Ed Bonderenka said...

"sometimes fighting is part of what it takes to get it"
On the playground, I often did not get peace until I took on the bully.
Interestingly enough, I didn't have to win. Just fight.

Col. B. Bunny said...

Same with me, Ed.

Linda Fox said...

Those women (the lesbians) clearly aren't capable of reading complicated issues without injecting their own biases into the mix. The question was, given the situation in Innocents, was the main character's motivation reasonable and moral? The fact that such people of indeterminent gender exist - no intent on their part, just one of nature's quirky surprises - means that a society has to have a humane response to the situations that will arise.

▶ _What you have to do_: Retype part of the comment thread above, starting at the words "Those women (the" and ending after "that will arise.".

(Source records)
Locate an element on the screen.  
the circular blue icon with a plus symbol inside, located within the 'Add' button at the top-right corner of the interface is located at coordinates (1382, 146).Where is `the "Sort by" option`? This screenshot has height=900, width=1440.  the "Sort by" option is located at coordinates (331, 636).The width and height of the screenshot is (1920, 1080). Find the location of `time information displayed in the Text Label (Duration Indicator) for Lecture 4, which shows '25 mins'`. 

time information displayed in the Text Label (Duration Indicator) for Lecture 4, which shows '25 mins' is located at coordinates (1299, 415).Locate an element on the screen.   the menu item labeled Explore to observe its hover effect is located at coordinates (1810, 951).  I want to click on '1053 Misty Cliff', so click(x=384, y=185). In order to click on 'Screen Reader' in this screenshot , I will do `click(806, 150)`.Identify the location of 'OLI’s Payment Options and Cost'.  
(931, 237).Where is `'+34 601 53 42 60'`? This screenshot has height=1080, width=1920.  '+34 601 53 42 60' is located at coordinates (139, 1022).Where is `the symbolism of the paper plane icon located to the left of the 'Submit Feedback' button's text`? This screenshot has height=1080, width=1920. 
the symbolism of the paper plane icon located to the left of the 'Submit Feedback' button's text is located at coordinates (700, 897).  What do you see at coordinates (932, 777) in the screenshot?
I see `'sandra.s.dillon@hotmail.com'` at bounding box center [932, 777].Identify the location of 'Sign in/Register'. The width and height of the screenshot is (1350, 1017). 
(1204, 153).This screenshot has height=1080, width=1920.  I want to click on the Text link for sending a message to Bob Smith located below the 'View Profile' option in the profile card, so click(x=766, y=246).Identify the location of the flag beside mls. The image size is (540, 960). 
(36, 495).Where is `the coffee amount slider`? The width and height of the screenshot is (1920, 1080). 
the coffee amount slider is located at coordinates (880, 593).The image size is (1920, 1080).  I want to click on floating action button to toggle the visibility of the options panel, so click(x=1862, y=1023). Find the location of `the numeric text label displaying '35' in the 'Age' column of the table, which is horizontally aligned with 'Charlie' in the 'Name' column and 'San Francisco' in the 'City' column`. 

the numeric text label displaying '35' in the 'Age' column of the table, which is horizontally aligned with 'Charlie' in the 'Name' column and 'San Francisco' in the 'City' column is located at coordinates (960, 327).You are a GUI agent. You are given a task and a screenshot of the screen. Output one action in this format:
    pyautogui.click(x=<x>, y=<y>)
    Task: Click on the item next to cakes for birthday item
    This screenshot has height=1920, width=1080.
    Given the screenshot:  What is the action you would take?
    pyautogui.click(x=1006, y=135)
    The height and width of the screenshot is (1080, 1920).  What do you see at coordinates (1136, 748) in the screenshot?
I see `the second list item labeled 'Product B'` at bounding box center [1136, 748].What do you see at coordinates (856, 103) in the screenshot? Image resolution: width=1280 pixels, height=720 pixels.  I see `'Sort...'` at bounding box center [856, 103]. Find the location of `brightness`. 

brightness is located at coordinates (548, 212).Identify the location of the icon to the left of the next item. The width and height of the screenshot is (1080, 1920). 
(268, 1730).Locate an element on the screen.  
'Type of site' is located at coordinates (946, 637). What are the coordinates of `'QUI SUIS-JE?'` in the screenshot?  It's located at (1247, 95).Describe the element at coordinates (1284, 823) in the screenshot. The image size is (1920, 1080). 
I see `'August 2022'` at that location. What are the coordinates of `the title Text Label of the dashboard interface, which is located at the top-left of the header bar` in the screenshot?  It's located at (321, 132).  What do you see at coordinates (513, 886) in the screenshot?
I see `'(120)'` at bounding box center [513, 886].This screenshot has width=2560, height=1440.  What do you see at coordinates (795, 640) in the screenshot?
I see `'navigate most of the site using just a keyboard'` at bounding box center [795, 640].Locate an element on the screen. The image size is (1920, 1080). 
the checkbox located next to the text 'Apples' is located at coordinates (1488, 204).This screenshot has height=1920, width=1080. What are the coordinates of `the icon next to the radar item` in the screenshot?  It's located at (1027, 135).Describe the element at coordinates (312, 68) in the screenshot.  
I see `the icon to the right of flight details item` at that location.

▶ _Completed exercise_:
Those women (the lesbians) clearly aren't capable of reading complicated issues without injecting their own biases into the mix. The question was, given the situation in Innocents, was the main character's motivation reasonable and moral? The fact that such people of indeterminent gender exist - no intent on their part, just one of nature's quirky surprises - means that a society has to have a humane response to the situations that will arise.